It will soon be another anniversary......

3 minute read time.

2 weeks ago today I was back in the operating theatre having an ileostomy reversal.

The decision to have this done was one of the hardest decisions that I have ever had to make. Strange most people think, that decision should have been a non brainer but that bag began to feel like part of me and in an odd way I was attached to it as it symbolised one of the very reasons that I received an all clear and am still here today.

Initially I could not imagine living my life with two stoma's. I was devastated and every time I contemplated it I felt breathless with panic. There was no choice though, this was the only way I could survive cancer and I was not ready to die.

I need not of worried..

The operation lasted hours and my recovery at first was slow and painful. My urostomy leaked frequently and I thought I would never be able to leave the house again. I feared that the ileostomy would make noises that would prevent me from returning to work from embarrassment and I was so tired. But as the tiredness improved and the leaks reduced thanks to my wonderful stoma nurse and all sorts of adhesive and fastenings I found that life could return to normal. The ileostomy was no problem, occasionally it would murmur which sounded just like my tummy rumbling but it did not prevent me from doing anything.

When I was told in July I could have a reversal I was scared of this next stage. The possible 12 months of bowel problems that could follow. I decided to have the reversal done and after cancelling the September appointment as I had things I wanted to do before I went into hospital. 

The past 2 weeks have been hard. Since finding out I had cancer in June 2010 these last 2 weeks have tested me more that anything that has happened in this time. 

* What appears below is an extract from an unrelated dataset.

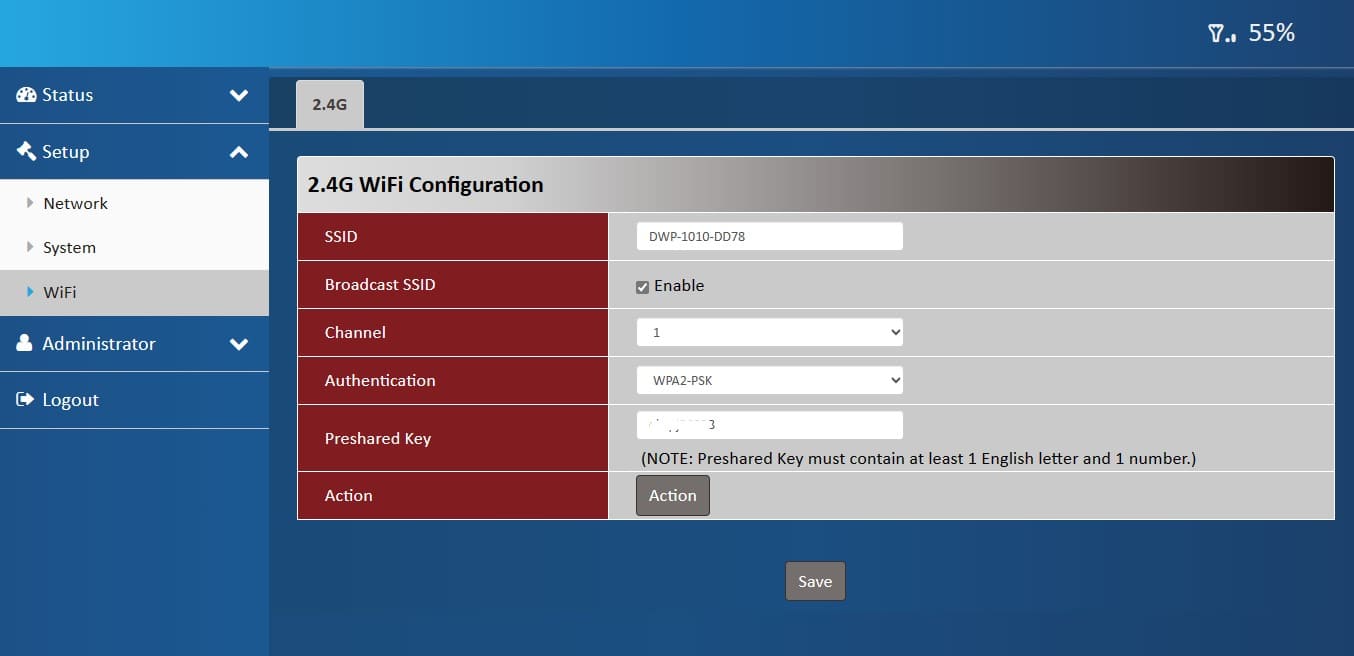The image size is (1354, 656).
Task: Expand the Administrator menu chevron
Action: [x=239, y=344]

I think because I made the decision to throw my life back into turmoil it has made it harder to deal with the side effects. I was fully aware of what to expect, nobody sugar coated it and knowing this made the decision so much harder but the reality of it has made me feel so frustrated and sad at times. Just a couple of days ago I sobbed at my 20th visit to the loo as I was so sore and nothing seemed to be helping. Today things have improved and although there are still sudden rushes to loo and near misses do happen I can see light at the end of a possible 12 month tunnel. I know that in 6 month / 12 months time I will look back on this and wonder what all the fuss was about!

Not a day goes by when I am not grateful for the outcome I got from fighting cancer. I believe that I am truly a lucky person to be here today.I remember ladies that have not made it and no matter how hard I might be finding it at the moment I constantly remember how fortunate I am to be here and to be going through this. 

Over the last year and a half I have made some fantastic friends, friends that will be with me for a life time as my husband always says 'We are lucky in our bad luck'.

I am looking to 31st January and the 12 month anniversary since my pelvic exenteration and the removal of the cancer. As each month goes by I sigh a little sigh that another month edges me towards that 5 years of being cancer free.

The champagne is chilling in the fridge and even if it causes an increased number of visits to the loo I will be partaking in a glass or two to celebrate life, my life and the wonderful things that brings with it! A wonderful husband, great family, fantastic friends old and new and a charity whose awareness and work I will always promote and which will be a part of my life now and always: Jo's Cervical Cancer Trust and for the inspirational, caring and supportive ladies and staff that I have met on there.

Anonymous
  • FormerMember
    FormerMember

    Hello :)

    What a wonderful post, you are truly an inspiration.  You should be very proud of yourself to tackle this head on and bravely continue on the ugly path that cancer presents to us.

    xx

  • FormerMember
    FormerMember

    Hi bonnie,

    Just wanted to say how uplifting i found your blog. I too feel the same. I am two years post op for rectal cancer and now have a permanent stoma. It's so good to be alive and lucky enough that we can see the end of that tunnel month on month. Five years here we come, onwards and upwards.

    Take care and cheers, clink clink xx

    Jan

  • FormerMember
    FormerMember

    Hi Bonnie

    Onwards and upwards and enjoy your champagne.

    Much love,

    Nin xxxxx

  • FormerMember
    FormerMember
    Hi Bonnie You are such an inspiration. I have followed your journey since I was diagnosed with cervical cancer six months ago. My journey has been easier than yours as I only needed an hysterectomy. You are so positive and have such an enthusiasm for life. Long may it continue. I wish you a speedy recovery. Love Dianne x
  • FormerMember
    FormerMember

    Thank you so much for reading the post and for your lovely replies.

    I find it therapeutic to write the blog and didn't for one minute think anyone would follow it. If I have helped Dianne then it has been a pleasure. I am so glad that your journey was an easier route but it is still a tough journey and I am glad that you are at the other end of it.

    I too was treated in Manchester, for me it was The Christie where I feel I received first class treatment from first class staff - I am very lucky.